Why are volatile organic compounds (VOCs) a concern?
VOCs are harmful compounds released by common household items like paints, cleaners, and plastics. Although present in low concentrations, continuous exposure can be harmful, as people often spend more than 90% of their time indoors.
What are the future plans for this technology?
The team is exploring more affordable catalyst alternatives, such as iron or copper, and looking for ways to extend the concept to LEDs, which is a growing segment of the lighting market. Their ultimate aim is to develop a hybrid catalyst that can utilize the full spectrum of light, including UV and visible light, as well as waste heat.

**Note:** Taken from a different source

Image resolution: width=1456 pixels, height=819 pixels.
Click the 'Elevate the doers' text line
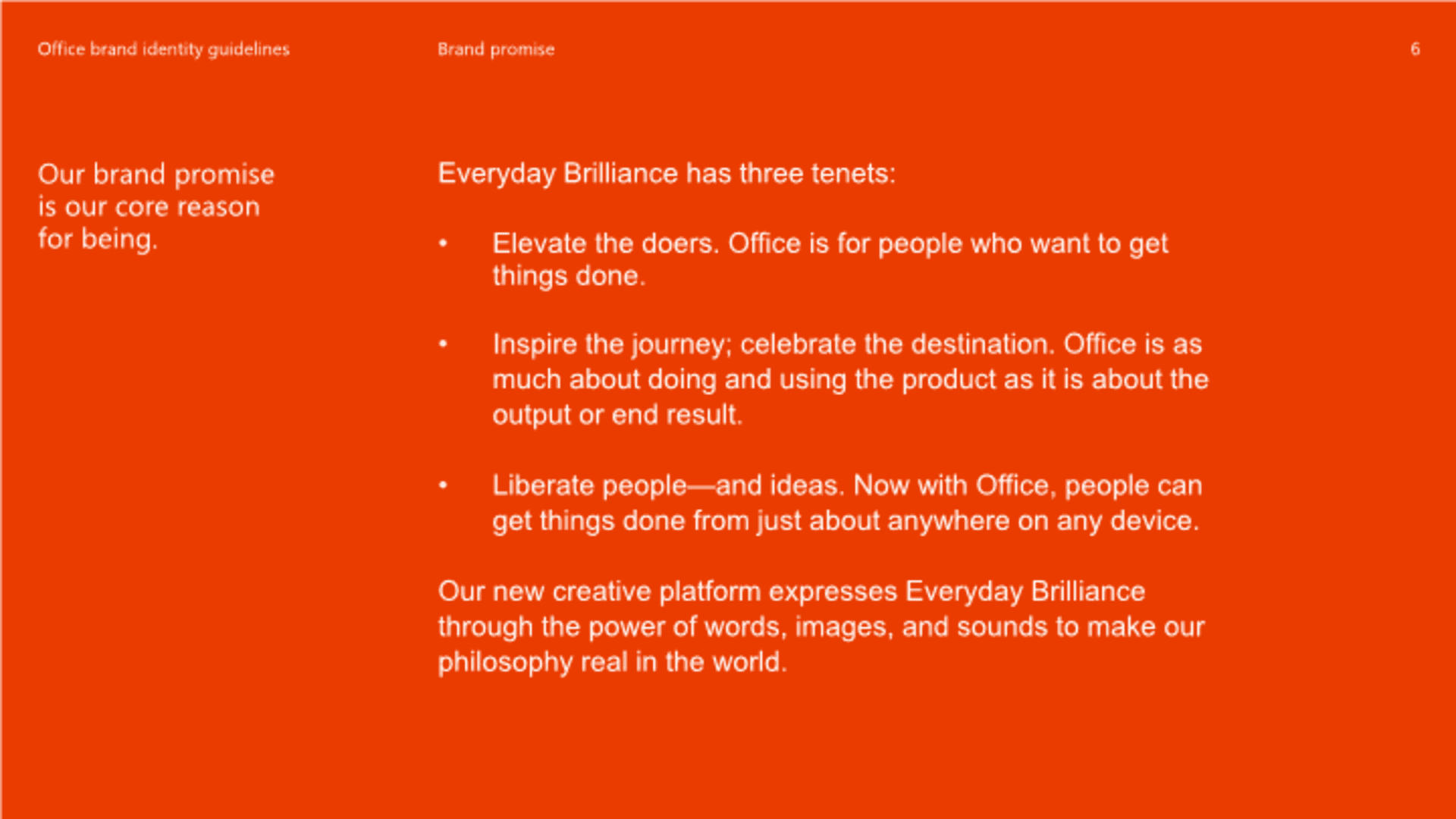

How does this method differ from traditional VOC removal techniques?
Traditional VOC removal methods rely on activated carbon or filters that need periodic replacement. Some methods require additional equipment like heaters or UV light sources. The newly developed lampshades offer a simpler and more sustainable approach by using waste heat from lamps without the need for additional devices.
5 comments
finally something practical from the science world, gotta love innovation like this. will they be making these for homes soon.
Is this safe though? what if something goes wrong? still cool though.
I always hated those ugly energy-saving bulbs, now theres a real reason to use the old ones, nice.
no more air purifiers, just use ur lamps. Thats pretty clever must say.
Wow this is amazing stuff! can’t believe lampshades could do this, where can i get one of these?